Request A >> In the SoC proposal thread, why does Vladimir Pantelic advise against fully loading the CPU during video decoding? Answer in one to three sentences.
Request B >>
Answer these questions from the SoC proposal thread.
(i) What was last year's target speed and number of cores?
(ii) What does the Tensilica "pre-processor" compiler do?
(iii) Which web address does lkcl luke give to show that the support is already done?

[Arm-netbook] [review] SoC proposal

Thu Feb 9 15:13:40 GMT 2012

lkcl luke wrote:
> On Thu, Feb 9, 2012 at 11:41 AM, Gordan Bobic <gordan at bobich.net> wrote:
>> lkcl luke wrote:
>>> On Thu, Feb 9, 2012 at 7:41 AM, Vladimir Pantelic <vladoman at gmail.com> wrote:
>>>
>>>>>   we evaluated the possibility of coping with 1080p30 video decode, and
>>>>> worked out that after one of the cores has been forced to deal with
>>>>> CABAC decode all on its own, the cores could then carry out the
>>>>> remaining parts of 1080p30 decode in parallel, at about 1ghz, quantity
>>>>> 4.
>>>> I would not recommend fully loading the cpu while decoding video, HD
>>>> video is becoming a commodity and people might soon use it as an "animated"
>>>> wallpaper while doing other CPU intensive stuff
>>>  last year the target speed was 1.5ghz, 4 cores.  this time we
>>> envisage 8 cores at over 1.2ghz, and the cores can be made to support
>>> VLIW which can result in 3x the effective clock-rate.  so i don't
>>> think that CPU horsepower is something to worry about.  the only thing
>>> that's of concern is to not put too _much_ horsepower down so that it
>>> goes beyond the gate-count budget.
>> I think you need to look at this from the practical standpoint.
>> Specifically:
>>
>> 1) Is there GCC support for this SoC's instruction set,
> 
>  yes.
> 
>> including VLIW,
> 
>  don't know.  tensilica have a proprietary "pre-processor" compiler
> that turns c and c++ into VLIW-capable c and c++.

That sounds like another one of those hare-brained solutions like the 
JZ4760. If it's going to be mainstream, it needs to be done cleanly, 
i.e. a proper GCC back-end - preferably one that delivers decent 
performance unlike the current vectorization efforts.

>> SSE,
> 
>  what is SSE?

Sorry, s/SSE/SIMD/

>> and all the relevant CPU extensions?
> 
>  yes.
> 
>> How many man-hours will it
>> take to add reasonably well optimized support for this, and how long
>> will it take to stabilize it for production use (i.e. good enough to
>> rebuild the entire Linux distro including kernel, glibc, and other
>> packages that resort to assembly in places)?
> 
>  already done. http://linux-xtensa.org/

Good to see. Is there a dev kit availble? Rebuilding a distro in qemu is 
going to take years.

>> How many man-hours will that take before it is
>> sufficiently tested and stable for an actual product that the end
>> consumers can use?

Information shown >>
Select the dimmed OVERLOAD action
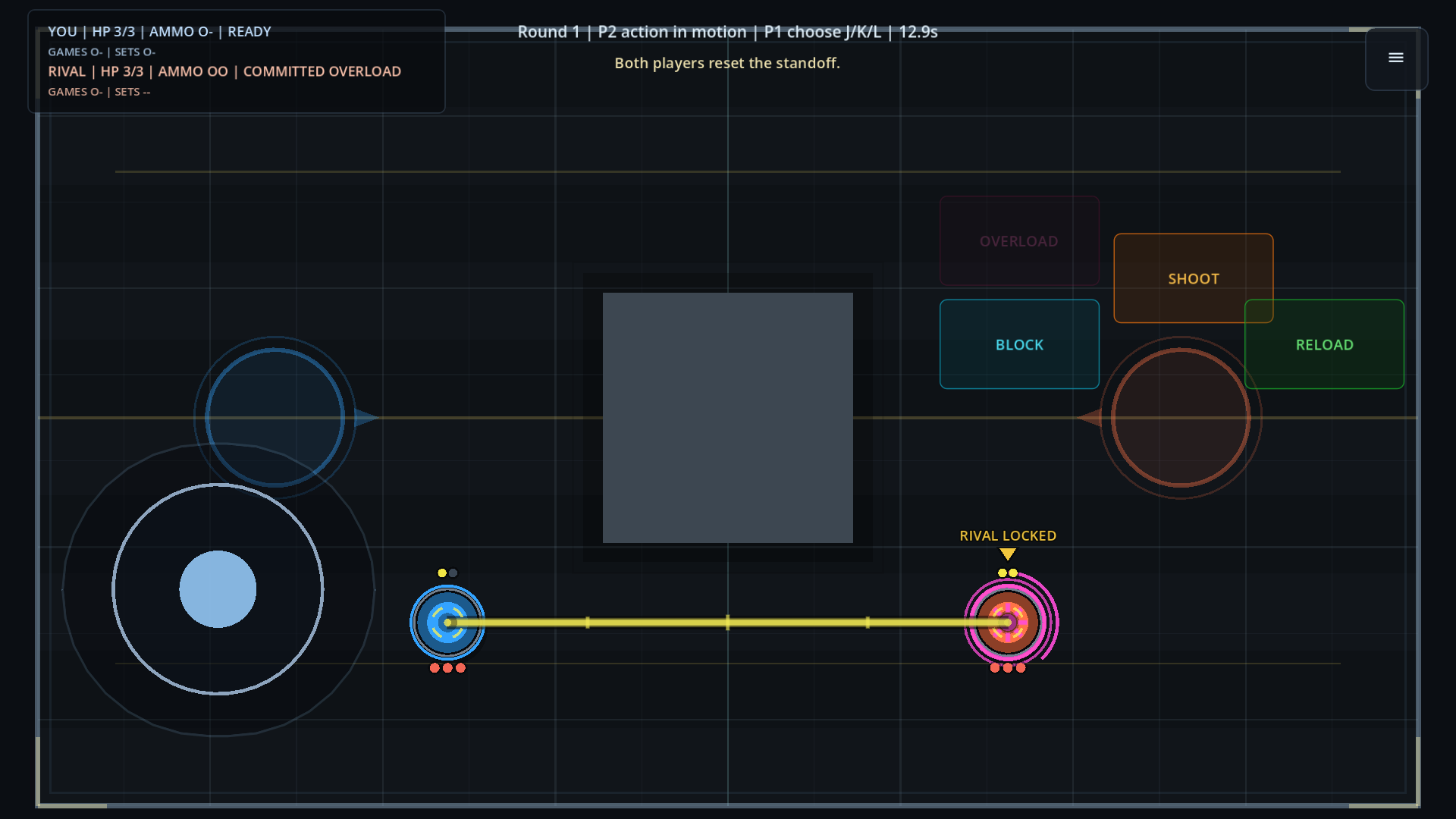This screenshot has width=1456, height=819. 1019,241
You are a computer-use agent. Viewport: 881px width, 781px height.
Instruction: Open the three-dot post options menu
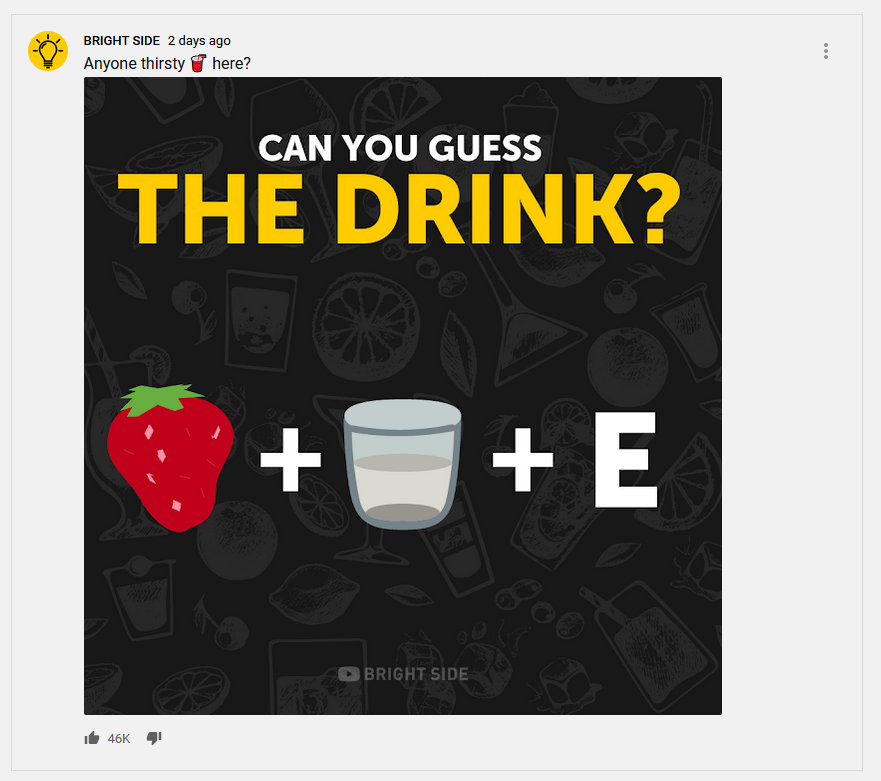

Expected answer A >> He says HD video is becoming a commodity. People might soon play it as an "animated" wallpaper while they do other CPU-intensive work.

Expected answer B >>
(i) 1.5ghz with 4 cores.
(ii) It turns C and C++ into VLIW-capable C and C++.
(iii) http://linux-xtensa.org/